Wird wohl so sein das ich nur 1 Corsair Link Gerät verwenden kann oder das 2te Kabel durch die Öffnung von hinten an das Mainboard anschließen muss.  Muss mir das Mainboard und die Beschreibung der Anschlüsse dann echt noch mal genau ansehen.  Bräuchte halt für das Gerät 2x usb 2.0 und 3.0 Anschlüsse für die Front, da muss ich echt sehen wie ich das am besten löse..... 


Aber du hast mir da schon sehr weiter geholfen was die Lüftersteuerung betrifft, danke 

Was braucht den dieser QI-Anschluss für einen Stromstecker ?  Ist der normal beim Netzteil dabei oder ist der eh bei der Lüftersteuerung dabei ? 
habe mich bissal in die Anleitung rein gelesen.
Der SATA Anschluss für das ganze ist eh ein normaler 4-pol Stecker der vom Netzteil kommt oder ?

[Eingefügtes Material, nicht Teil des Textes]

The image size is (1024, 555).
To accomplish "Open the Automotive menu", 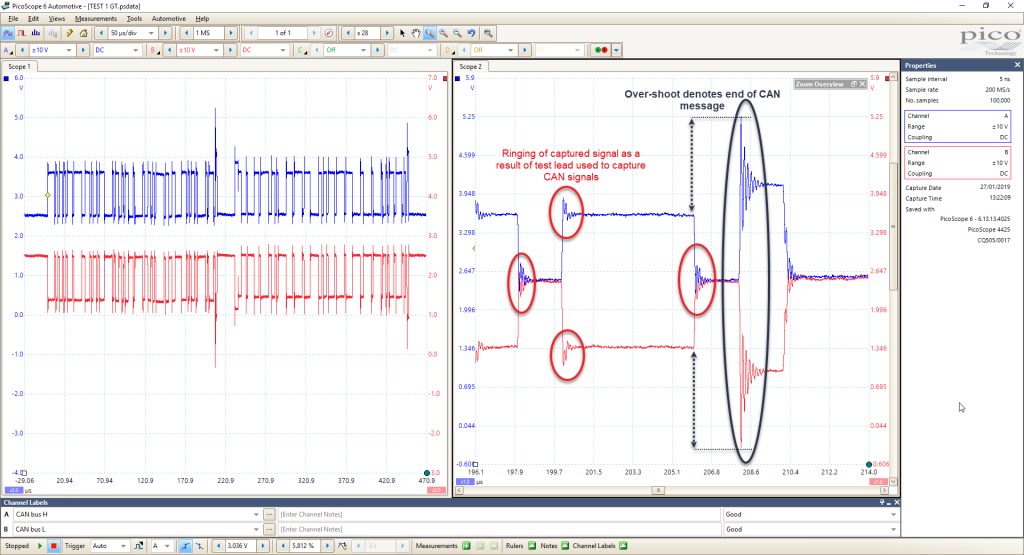I will [168, 18].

			Dieser Inhalt steht nur eingeloggten Mitgliedern zur Verfügung.


----------



## Threshold (19. Oktober 2016)

ThomasHAFX schrieb:


> Im Prinzip steuert dann dieses eine PWM Kabel das von der Lüftersteuerung an das Mainboard geht alle 3 Lüfter die das Dark Base Pro 900 hat, diese laufen dann aller mit gleicher Drehzahl, unterschiedlich regeln lassen sich die 3 Lüfter dann nimmer oder ?



Das PWM Signal regelt alle Lüfter gleichermaßen, die an die Lüftersteuerung angeschlossen sind.
Unterschiedlich regeln wäre aber auch Unsinn. Du kannst ja die vorderen Lüfter nicht mit 100% laufen lassen. während der Hecklüfter nur mit 10% läuft.



ThomasHAFX schrieb:


> Die CPU Pumpe von der Kühlung wird dann auch PWM geregelt bzw. auch die 2 Lüfter dann, die mit dem Kabel die an der Pumpe hängen zusammengeschlossen werden , richtig ?



Wie gesagt, die Corsair Wasserkühlung taugt nicht soo viel. Das fängt schon damit an, dass die Pumpe mit max Drehzahl zu laut ist. Du bist also gezwungen sie herunter zu regeln.
Sinnvoller wäre es, wenn man gleich eine vernünftige Pumpe einbaut, die erst gar nicht geregelt werden muss. 
Dann ist der Radiator des Corsair komplett aus Aluminium. Das ist in erster Linie preiswert. Ein Radiator mit Kupferkern wäre besser. 



ThomasHAFX schrieb:


> Wird wohl so sein das ich nur 1 Corsair Link Gerät verwenden kann oder das 2te Kabel durch die Öffnung von hinten an das Mainboard anschließen muss.  Muss mir das Mainboard und die Beschreibung der Anschlüsse dann echt noch mal genau ansehen.  Bräuchte halt für das Gerät 2x usb 2.0 und 3.0 Anschlüsse für die Front, da muss ich echt sehen wie ich das am besten löse.....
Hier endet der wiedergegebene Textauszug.